Tom Clancy’s The Division 2 oyununun seslerini de yeterli bulduğumu belirtmeliyim. Serinin ilk oyununa göre bariz farklılıklar bulunmasına rağmen ister oynanış sırasında isterse sinematiklerdeki ses kalitesi rahatsız etmeyecek seviyedeydi. Yalnız genel performans bakımından, eşli oyunculu oyunlarda bazı takılmalara rastlanabileceğinin altını çizmeliyim. Kısa sürede gelecek güncellemeler vasıtasıyla, mevcut sorunların düzeltilebilecek seviyede olduğu yorumunu yaparak son bölüme geçeyim izninizle.

Tom Clancy's The Division 2

Tom Clancy’s The Division 2, eksiklerine rağmen, türündeki rakiplerine göre tamamlanmış bir yapım

Ubisoft yine pek çok kez yaptığı gibi bir oyunun ikincisini yaparken mevcut hatalardan ders alarak yeni bir yapım ortaya koymuş durumda. Siper alma mekaniği üzerine kurulu ve Looter & Shooter yapısı sunan farklı bir oyun aklımıza gelmezken, Tom Clancy’s The Division 2 oyununun benzer türdeki rakiplerinden çok daha hazır bir biçimde karşımıza çıktığını söylemek istiyorum.

Oyunda bolca mikro ödeme unsuru olmasına karşın bunların görsel unsurlarla sınırlı kalması ve yıl içerisinde sunulacak içeriklerin ücretsiz olması oyuna artı puan kazandırıyor. Özellikle oyun sonu geçişiyle birlikte oyna bitir tarzında bir yapım yerine uzun süre canlı tutulacak, oynanacak bir oyun var karşımızda. Verilecek paranın zamansal olarak kesinlikle karşılığının alınacağını söylemek isterim. Bununla birlikte görevlerin tek düze yapısı, bazı yerlerde sıkıcı olabiliyor.

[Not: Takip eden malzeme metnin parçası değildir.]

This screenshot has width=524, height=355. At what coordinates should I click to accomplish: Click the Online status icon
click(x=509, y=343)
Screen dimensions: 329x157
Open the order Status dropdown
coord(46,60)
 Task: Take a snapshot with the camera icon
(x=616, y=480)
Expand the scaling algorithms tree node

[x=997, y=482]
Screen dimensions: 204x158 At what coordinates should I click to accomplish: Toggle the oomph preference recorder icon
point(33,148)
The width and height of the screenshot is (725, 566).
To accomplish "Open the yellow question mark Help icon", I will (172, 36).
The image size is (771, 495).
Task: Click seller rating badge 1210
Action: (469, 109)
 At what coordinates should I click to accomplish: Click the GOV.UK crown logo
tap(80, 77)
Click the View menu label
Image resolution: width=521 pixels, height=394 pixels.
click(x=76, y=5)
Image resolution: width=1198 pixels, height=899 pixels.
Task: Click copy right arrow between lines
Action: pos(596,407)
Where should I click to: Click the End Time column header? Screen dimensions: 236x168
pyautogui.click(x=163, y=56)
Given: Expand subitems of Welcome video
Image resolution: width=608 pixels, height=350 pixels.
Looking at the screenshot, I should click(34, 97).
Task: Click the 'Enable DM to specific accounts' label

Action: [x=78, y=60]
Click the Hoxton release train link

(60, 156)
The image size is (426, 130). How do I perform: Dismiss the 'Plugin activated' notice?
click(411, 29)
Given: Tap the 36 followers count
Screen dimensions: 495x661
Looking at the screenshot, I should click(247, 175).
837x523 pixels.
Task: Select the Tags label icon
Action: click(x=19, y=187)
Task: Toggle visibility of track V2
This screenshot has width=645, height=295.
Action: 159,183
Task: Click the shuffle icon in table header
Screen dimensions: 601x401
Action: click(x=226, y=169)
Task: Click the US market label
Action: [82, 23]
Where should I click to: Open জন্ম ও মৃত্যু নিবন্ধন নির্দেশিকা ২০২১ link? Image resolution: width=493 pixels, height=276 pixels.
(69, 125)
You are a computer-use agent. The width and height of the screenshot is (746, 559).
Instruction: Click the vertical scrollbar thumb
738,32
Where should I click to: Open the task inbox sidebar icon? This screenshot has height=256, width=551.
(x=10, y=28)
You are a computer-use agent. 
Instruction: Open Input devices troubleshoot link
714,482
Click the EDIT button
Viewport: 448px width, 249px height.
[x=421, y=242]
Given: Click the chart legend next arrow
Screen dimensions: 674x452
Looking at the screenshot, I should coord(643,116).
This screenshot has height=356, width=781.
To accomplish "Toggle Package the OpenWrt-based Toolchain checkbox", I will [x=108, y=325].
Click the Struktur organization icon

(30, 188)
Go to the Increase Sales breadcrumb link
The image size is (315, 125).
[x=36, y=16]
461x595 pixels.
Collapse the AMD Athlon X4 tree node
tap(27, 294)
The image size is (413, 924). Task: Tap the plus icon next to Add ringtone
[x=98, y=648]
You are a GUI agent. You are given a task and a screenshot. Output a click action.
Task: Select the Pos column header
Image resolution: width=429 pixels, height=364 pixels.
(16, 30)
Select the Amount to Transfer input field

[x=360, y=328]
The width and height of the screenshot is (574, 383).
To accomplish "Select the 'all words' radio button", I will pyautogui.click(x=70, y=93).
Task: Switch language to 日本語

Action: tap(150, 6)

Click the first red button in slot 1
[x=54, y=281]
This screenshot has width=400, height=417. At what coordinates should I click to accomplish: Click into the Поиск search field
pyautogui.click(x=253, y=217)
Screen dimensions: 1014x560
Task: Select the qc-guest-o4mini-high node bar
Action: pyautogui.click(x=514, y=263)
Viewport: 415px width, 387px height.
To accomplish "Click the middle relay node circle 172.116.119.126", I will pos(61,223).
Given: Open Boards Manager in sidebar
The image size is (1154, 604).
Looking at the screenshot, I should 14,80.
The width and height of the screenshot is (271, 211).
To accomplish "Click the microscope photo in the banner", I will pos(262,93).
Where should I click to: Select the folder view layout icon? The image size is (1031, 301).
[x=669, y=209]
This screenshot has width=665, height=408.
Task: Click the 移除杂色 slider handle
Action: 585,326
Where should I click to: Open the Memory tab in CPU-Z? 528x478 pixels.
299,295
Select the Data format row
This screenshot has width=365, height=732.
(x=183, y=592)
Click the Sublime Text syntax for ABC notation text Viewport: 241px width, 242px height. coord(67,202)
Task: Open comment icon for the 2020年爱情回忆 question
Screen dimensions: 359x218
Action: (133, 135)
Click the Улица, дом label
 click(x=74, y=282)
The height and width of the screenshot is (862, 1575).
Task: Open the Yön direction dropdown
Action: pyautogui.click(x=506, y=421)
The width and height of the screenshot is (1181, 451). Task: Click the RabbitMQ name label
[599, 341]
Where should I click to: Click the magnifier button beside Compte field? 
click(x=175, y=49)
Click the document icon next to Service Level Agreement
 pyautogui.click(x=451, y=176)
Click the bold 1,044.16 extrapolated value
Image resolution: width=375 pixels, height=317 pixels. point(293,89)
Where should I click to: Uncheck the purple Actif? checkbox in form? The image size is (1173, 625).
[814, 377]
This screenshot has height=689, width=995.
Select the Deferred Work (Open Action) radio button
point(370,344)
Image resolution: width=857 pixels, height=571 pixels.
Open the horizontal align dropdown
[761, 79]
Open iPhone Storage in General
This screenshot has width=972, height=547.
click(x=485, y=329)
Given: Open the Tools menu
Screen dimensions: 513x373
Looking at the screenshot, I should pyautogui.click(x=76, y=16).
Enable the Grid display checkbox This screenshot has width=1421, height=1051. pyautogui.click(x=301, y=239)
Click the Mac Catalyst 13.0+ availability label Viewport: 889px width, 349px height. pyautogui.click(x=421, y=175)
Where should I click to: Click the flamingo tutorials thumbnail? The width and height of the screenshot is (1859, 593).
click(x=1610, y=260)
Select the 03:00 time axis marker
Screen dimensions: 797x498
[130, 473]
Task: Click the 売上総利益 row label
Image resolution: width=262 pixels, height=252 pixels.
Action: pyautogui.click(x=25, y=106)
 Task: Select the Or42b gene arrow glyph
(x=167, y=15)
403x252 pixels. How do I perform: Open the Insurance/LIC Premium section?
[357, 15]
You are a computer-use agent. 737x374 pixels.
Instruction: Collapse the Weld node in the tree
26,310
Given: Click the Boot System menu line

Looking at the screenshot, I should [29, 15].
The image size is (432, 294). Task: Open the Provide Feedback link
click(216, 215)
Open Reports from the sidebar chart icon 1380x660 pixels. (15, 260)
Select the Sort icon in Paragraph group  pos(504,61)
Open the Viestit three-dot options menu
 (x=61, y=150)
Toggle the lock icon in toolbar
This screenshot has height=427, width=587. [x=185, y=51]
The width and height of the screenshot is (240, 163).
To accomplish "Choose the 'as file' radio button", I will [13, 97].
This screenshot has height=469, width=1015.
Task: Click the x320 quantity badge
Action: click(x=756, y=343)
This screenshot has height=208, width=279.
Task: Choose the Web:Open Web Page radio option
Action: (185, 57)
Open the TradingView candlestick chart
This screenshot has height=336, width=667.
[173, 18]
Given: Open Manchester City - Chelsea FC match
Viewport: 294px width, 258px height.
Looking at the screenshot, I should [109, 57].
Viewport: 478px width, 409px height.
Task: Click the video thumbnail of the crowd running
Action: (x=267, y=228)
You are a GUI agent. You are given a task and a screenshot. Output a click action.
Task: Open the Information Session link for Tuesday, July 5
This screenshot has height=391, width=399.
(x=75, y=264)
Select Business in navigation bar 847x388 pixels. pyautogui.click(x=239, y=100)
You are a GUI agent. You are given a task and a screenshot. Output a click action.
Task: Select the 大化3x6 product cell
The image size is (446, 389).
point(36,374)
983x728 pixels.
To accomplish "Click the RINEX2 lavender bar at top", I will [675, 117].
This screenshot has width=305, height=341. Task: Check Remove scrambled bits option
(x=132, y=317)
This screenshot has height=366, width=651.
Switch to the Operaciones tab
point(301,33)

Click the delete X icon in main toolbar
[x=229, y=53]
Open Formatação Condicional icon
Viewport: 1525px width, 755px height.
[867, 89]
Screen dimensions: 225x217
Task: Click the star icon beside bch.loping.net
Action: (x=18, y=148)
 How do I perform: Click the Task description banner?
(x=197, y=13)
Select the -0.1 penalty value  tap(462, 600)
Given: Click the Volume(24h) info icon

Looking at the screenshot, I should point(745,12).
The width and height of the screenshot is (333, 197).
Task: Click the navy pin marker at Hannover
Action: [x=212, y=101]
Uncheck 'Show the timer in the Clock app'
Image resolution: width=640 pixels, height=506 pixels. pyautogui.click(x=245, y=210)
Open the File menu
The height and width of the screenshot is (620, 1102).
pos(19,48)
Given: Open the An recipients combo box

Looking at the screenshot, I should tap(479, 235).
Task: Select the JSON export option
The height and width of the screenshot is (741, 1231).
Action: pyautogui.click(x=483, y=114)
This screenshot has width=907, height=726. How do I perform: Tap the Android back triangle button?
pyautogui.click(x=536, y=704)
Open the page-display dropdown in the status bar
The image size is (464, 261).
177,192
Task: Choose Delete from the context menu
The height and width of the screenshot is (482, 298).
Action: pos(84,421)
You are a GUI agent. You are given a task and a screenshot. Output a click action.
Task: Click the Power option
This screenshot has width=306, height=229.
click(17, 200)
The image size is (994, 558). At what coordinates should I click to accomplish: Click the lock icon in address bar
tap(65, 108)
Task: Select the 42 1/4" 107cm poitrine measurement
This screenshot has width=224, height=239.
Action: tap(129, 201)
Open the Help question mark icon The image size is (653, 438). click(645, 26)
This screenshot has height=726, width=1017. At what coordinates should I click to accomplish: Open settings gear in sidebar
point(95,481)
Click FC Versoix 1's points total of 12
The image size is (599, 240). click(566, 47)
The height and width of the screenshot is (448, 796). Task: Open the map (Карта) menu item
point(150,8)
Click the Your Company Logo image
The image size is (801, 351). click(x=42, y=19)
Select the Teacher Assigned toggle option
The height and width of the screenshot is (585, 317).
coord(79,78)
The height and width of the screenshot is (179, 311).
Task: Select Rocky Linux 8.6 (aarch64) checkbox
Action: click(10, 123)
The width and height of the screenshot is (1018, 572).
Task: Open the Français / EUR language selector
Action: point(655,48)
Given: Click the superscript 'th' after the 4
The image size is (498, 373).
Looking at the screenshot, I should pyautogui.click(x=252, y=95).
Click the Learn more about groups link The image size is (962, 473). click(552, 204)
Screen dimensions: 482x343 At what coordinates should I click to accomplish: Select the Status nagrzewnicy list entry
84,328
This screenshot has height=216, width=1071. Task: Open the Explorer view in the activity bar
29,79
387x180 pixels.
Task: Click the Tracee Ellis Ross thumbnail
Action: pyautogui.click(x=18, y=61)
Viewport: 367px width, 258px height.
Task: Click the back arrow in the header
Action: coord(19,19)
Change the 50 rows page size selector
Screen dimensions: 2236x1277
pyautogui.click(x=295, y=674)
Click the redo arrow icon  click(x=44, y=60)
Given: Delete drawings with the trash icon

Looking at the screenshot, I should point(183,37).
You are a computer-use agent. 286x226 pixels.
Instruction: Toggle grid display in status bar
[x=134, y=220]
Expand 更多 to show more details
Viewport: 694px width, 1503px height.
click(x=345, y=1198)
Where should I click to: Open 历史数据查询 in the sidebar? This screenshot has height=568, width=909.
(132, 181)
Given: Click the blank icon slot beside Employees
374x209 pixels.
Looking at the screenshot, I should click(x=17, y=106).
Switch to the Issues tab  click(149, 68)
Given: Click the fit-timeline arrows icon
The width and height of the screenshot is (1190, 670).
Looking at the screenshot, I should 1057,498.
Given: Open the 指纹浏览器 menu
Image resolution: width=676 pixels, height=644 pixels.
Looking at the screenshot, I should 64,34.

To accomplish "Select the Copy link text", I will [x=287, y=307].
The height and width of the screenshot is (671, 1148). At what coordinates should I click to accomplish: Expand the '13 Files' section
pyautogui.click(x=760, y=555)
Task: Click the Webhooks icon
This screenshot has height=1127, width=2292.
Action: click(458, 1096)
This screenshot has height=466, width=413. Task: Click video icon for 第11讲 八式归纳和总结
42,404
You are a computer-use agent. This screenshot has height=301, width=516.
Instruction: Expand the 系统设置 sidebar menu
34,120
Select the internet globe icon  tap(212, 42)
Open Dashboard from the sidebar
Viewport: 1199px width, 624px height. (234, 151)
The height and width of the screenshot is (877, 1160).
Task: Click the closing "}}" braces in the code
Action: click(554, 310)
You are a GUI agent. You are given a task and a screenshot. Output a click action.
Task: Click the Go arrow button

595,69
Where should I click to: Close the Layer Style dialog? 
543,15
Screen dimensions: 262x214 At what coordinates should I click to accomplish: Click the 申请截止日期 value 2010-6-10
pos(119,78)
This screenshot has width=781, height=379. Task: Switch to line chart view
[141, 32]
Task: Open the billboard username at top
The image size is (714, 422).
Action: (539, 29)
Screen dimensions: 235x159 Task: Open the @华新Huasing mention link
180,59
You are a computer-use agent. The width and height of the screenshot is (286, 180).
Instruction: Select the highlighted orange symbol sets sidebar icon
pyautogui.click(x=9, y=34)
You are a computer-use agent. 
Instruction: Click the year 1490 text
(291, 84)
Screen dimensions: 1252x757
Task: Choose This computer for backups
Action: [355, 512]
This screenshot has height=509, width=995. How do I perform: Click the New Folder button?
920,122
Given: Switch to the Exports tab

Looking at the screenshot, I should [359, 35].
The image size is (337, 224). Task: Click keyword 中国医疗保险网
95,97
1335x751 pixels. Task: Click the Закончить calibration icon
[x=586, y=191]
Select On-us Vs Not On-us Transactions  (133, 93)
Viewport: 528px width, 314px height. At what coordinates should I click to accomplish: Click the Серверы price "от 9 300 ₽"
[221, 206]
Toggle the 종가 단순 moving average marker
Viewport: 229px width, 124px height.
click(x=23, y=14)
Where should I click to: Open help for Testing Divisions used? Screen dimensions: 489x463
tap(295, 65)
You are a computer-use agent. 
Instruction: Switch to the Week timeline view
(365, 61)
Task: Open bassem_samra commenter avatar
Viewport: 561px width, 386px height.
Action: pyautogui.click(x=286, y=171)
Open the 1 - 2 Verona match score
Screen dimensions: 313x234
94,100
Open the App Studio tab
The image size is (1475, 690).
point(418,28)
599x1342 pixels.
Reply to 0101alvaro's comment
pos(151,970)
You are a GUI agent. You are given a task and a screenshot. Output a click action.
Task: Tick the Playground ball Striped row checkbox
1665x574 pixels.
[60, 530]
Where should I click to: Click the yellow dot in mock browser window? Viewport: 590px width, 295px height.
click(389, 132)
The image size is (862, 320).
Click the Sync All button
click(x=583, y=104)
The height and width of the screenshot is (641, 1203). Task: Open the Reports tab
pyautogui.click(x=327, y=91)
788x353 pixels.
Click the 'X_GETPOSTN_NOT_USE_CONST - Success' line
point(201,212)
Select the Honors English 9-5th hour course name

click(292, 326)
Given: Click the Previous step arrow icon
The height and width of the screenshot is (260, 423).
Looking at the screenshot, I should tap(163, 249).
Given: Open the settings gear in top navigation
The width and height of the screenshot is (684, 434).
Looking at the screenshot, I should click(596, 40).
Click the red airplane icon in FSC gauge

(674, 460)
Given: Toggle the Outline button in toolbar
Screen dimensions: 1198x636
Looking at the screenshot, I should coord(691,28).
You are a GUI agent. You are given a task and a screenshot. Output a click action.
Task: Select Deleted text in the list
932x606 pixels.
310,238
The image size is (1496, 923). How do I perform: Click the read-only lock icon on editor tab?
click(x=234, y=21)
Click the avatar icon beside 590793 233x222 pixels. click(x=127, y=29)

Serinin ilk oyununun üzerine, oynanış anlamında devrimsel yeteneklerin eklendiğini de söyleyemeyeceğim. Yalnız, düzeltilen, alışılan ve sevilen mekaniklerin devam ettirilmesini eleştiremiyorum. Grafiklerin standart konsollarda pek iç açıcı görünmemesi, bazı performans sorunları ve kaplamalardaki gecikmelerin belirttiğim gibi güncellemelerle kısmen düzeltileceğini umut ediyorum.

Oyundaki değişimleri ve son düzenlemelerin daha iyi olduğunu ifade edebilirim. Eğer siz de siper alma mekanikleriyle bezeli atıcılık oyunlarını seviyorsanız, Tom Clancy’s The Division 2 ile onlarca saatinizi kilitleyebilirsiniz. Özellikle oyun sonu aşaması sonrasında yeni bir oyunun başlayacağını tekrar ederek inceleme yazısını sonlandırayım.

Tom Clancy's The Division 2
Tom Clancy's The Division 2, serinin temel mekaniklerine bağlı kalarak farklı bir oynanış sunmuyor ama oyunun genel yapısındaki gelişmeler takdiri hak ediyor. Özellikle oyun sonu geçişi sonrasında adeta yeni bir oyunun karşımıza çıkması oyuncuları memnun edecektir. Grafiklerin standart konsollar için zamanın gerisinde kalması, kapmalamarın geç yüklenmesi ve bazı performans sorunlarının olduğunu belirtelim. Bu sıkıntılara rağmen rakiplerine oranla Tom Clancy's The Division 2 oyununun, nispeten tamamlanmış bir yapım olduğunu söyleyebiliriz. Yıl boyunca bu oyuna gelecek olan içeriklerin ücretsiz olarak sunulacak olması ve uzun oynama süresi ilgi çekici.
Olumlu
Uzun oynanış süresi ve oyun sonu yapısı.
Doğru olanın devam etmesi ve hataların seriden arındırılması.
Yıl boyunca gelecek olan içeriklerin ücretsiz sunulması.
Rakiplerine oranla tamama daha yakın bir oyun olması.
Olumsuz
Oynanış anlamında fazla yenilik getirememesi.
Bölümlerin tekrar eder yapıda olması.
Bazı performans ve kaplama sorunlarını barındırması.